### Working data
╔══
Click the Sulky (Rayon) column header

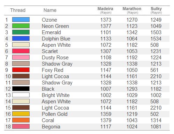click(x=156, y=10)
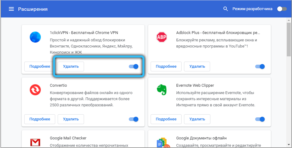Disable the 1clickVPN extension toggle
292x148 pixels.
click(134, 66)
╚══
╔══
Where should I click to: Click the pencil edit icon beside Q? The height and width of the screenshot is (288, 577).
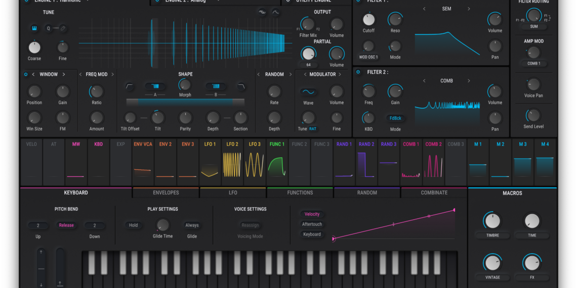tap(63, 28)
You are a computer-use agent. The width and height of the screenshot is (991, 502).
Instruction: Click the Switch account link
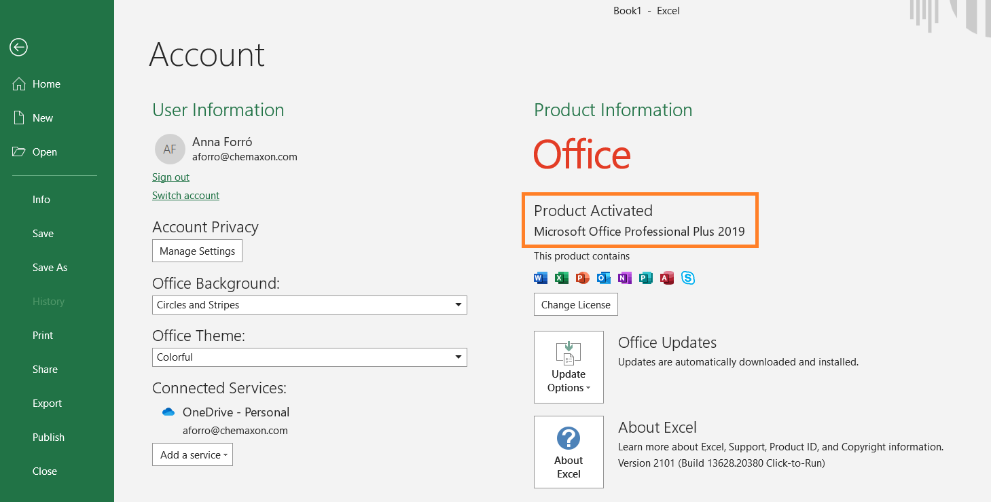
╚══
╔══
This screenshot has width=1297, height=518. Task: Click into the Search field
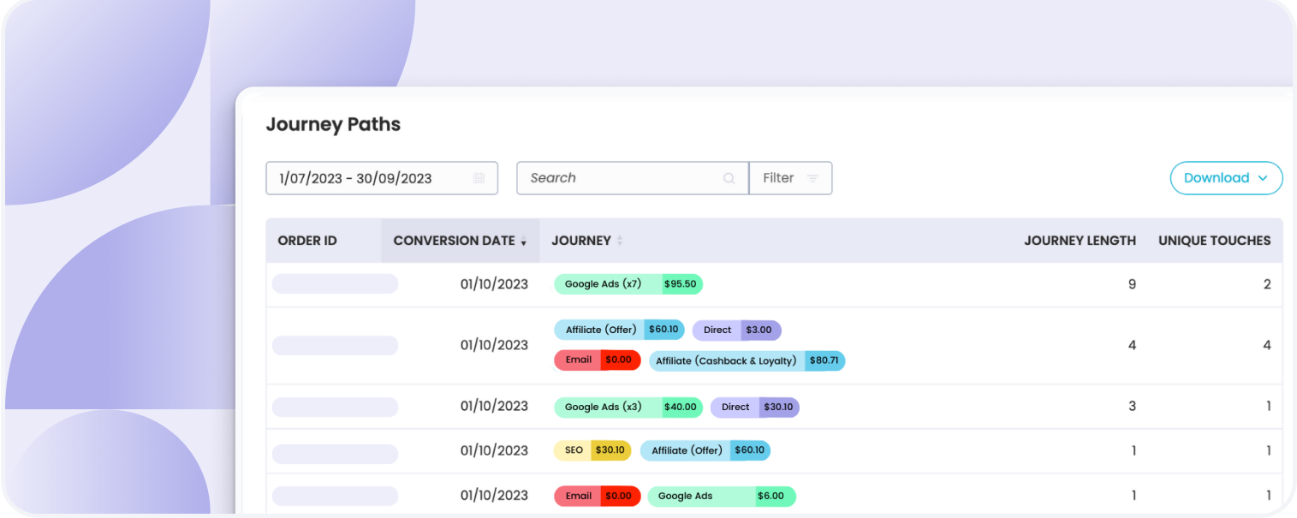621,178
╚══
### Task goal
Only the lines above starting with the line with "Where should I" and going on through the line with "Instruction: Click the Switch account link" belong in the answer; repeat them exactly, minus any picture.

### Solution
Where should I click to: Click the pencil edit icon beside Q? The height and width of the screenshot is (288, 577).
tap(63, 28)
You are a computer-use agent. The width and height of the screenshot is (991, 502).
Instruction: Click the Switch account link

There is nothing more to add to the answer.